> [TASK INSTRUCTIONS]: Please reproduce the entries that follow without a single difference.

(Items listed in a dataset)
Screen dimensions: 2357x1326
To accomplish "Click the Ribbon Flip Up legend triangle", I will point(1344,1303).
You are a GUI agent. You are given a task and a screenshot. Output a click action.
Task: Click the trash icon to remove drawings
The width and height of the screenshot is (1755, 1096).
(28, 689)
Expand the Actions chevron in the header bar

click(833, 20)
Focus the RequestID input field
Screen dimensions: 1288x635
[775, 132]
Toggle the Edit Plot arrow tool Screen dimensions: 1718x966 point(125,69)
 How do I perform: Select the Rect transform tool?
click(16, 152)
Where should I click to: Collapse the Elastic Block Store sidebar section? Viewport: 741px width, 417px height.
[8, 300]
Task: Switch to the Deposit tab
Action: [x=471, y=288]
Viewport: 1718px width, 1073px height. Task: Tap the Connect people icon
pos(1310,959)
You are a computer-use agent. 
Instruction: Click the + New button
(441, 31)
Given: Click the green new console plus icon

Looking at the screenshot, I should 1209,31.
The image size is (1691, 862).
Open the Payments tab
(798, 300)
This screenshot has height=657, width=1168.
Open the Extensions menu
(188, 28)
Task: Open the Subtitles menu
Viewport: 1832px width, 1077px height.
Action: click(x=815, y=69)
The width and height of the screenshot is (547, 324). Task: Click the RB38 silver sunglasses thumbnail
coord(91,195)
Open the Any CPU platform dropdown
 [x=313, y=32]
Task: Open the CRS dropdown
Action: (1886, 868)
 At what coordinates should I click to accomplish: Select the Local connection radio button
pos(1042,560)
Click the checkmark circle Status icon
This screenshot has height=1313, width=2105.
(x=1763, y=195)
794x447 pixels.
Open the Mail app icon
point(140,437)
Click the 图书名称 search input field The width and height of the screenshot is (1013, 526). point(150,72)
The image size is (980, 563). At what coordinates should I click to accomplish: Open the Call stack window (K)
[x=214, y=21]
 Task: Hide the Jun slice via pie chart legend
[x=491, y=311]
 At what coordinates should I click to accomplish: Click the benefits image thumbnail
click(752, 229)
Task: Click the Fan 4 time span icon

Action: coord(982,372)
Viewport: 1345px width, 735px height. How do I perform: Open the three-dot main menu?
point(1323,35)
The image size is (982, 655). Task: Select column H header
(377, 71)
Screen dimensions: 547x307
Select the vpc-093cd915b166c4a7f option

> [TASK RESPONSE]:
Screen dimensions: 2357x1326
To accomplish "Click the Ribbon Flip Up legend triangle", I will point(1344,1303).
You are a GUI agent. You are given a task and a screenshot. Output a click action.
Task: Click the trash icon to remove drawings
The width and height of the screenshot is (1755, 1096).
(28, 689)
Expand the Actions chevron in the header bar

click(833, 20)
Focus the RequestID input field
Screen dimensions: 1288x635
[775, 132]
Toggle the Edit Plot arrow tool Screen dimensions: 1718x966 point(125,69)
 How do I perform: Select the Rect transform tool?
click(16, 152)
Where should I click to: Collapse the Elastic Block Store sidebar section? Viewport: 741px width, 417px height.
[8, 300]
Task: Switch to the Deposit tab
Action: [x=471, y=288]
Viewport: 1718px width, 1073px height. Task: Tap the Connect people icon
pos(1310,959)
You are a computer-use agent. 
Instruction: Click the + New button
(441, 31)
Given: Click the green new console plus icon

Looking at the screenshot, I should 1209,31.
The image size is (1691, 862).
Open the Payments tab
(798, 300)
This screenshot has height=657, width=1168.
Open the Extensions menu
(188, 28)
Task: Open the Subtitles menu
Viewport: 1832px width, 1077px height.
Action: click(x=815, y=69)
The width and height of the screenshot is (547, 324). Task: Click the RB38 silver sunglasses thumbnail
coord(91,195)
Open the Any CPU platform dropdown
 [x=313, y=32]
Task: Open the CRS dropdown
Action: (1886, 868)
 At what coordinates should I click to accomplish: Select the Local connection radio button
pos(1042,560)
Click the checkmark circle Status icon
This screenshot has height=1313, width=2105.
(x=1763, y=195)
794x447 pixels.
Open the Mail app icon
point(140,437)
Click the 图书名称 search input field The width and height of the screenshot is (1013, 526). point(150,72)
The image size is (980, 563). At what coordinates should I click to accomplish: Open the Call stack window (K)
[x=214, y=21]
 Task: Hide the Jun slice via pie chart legend
[x=491, y=311]
 At what coordinates should I click to accomplish: Click the benefits image thumbnail
click(752, 229)
Task: Click the Fan 4 time span icon

Action: coord(982,372)
Viewport: 1345px width, 735px height. How do I perform: Open the three-dot main menu?
point(1323,35)
The image size is (982, 655). Task: Select column H header
(377, 71)
Screen dimensions: 547x307
Select the vpc-093cd915b166c4a7f option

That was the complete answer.